Battling fatigue and drowsiness while sitting

General discussion of issues related to Theravada Meditation, e.g. meditation postures, developing a regular sitting practice, skillfully relating to difficulties and hindrances, etc.

Re: Battling fatigue and drowsiness while sitting

Postby mirco » Tue Aug 24, 2010 4:38 am

Hi bodom,

from a talk on the Factors of Enlightenment:

Now these different factors of enlightenment are real important, while you’re sitting in meditation. The Satipaṭṭhāpana Sutta makes quite a big deal of the seven factors of enlightenment as part of the dhammānupassanā. And how do you use these things?

When your mind is dull, and there’s sleepiness in your mind, then you have to call up your mindfulness factor, you have to be able to investigate how that dullness arises, and the more interest you have, the more energy you have. When you finally have that balance of mind where there’s enough energy and the sleepiness and dullness go away, joy will arise, all by itself.

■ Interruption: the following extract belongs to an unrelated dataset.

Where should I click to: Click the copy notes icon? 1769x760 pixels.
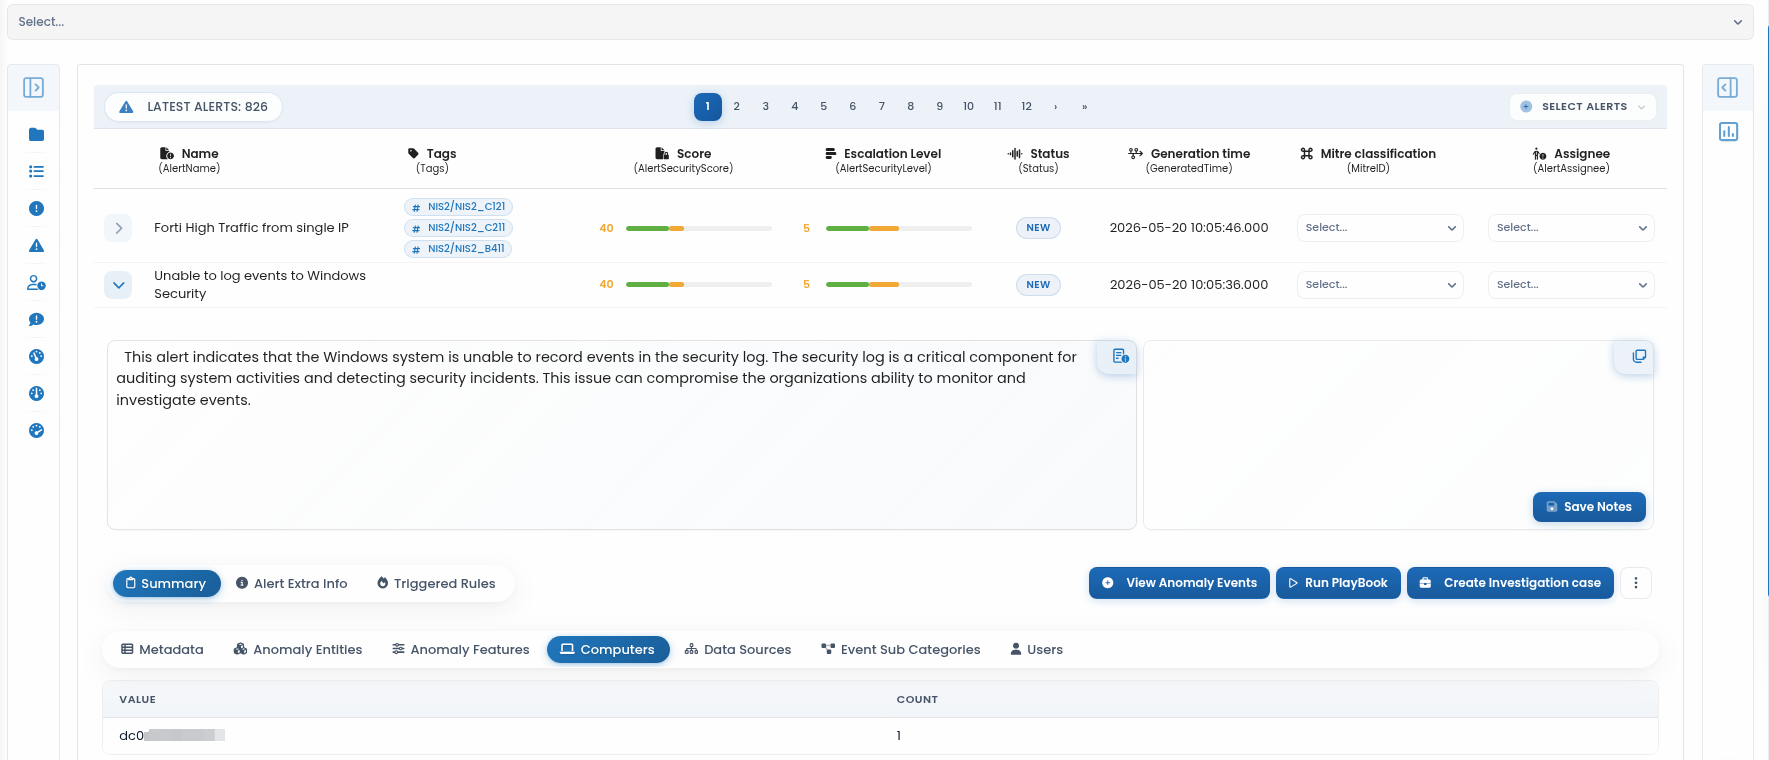tap(1639, 356)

If you start to put a little bit too much energy into your meditation practice, you can cause your mind to get very restless, and with that restless feeling, it’s an unpleasant feeling.

There’s some dislike, and feeling of your mind is really active, very thoughty.

The way you overcome the restless feeling is by focusing your mind on tranquility, and composure, having calmness in your mind, and as you do that, you will start to get more and more equanimity arising.

Now as you go higher in your meditation, as you go deeper into your meditation, you will start to become more and more sensitive to the amounts of energy that you need to keep a good balance, especially if you get up into the arūpa jhānas, it becomes very, very fine.

If you don’t have quite enough energy, your mind will get dull. If you have just a little bit too much energy, your mind gets restless. So you get to learn more and more finely tuned consciousness, and the way you develop that is through the enlightenment factors.

The more alert your mind becomes, the more you really notice the kinds of energy you need to keep to sustain the feeling of equanimity, of peacefulness, of calm.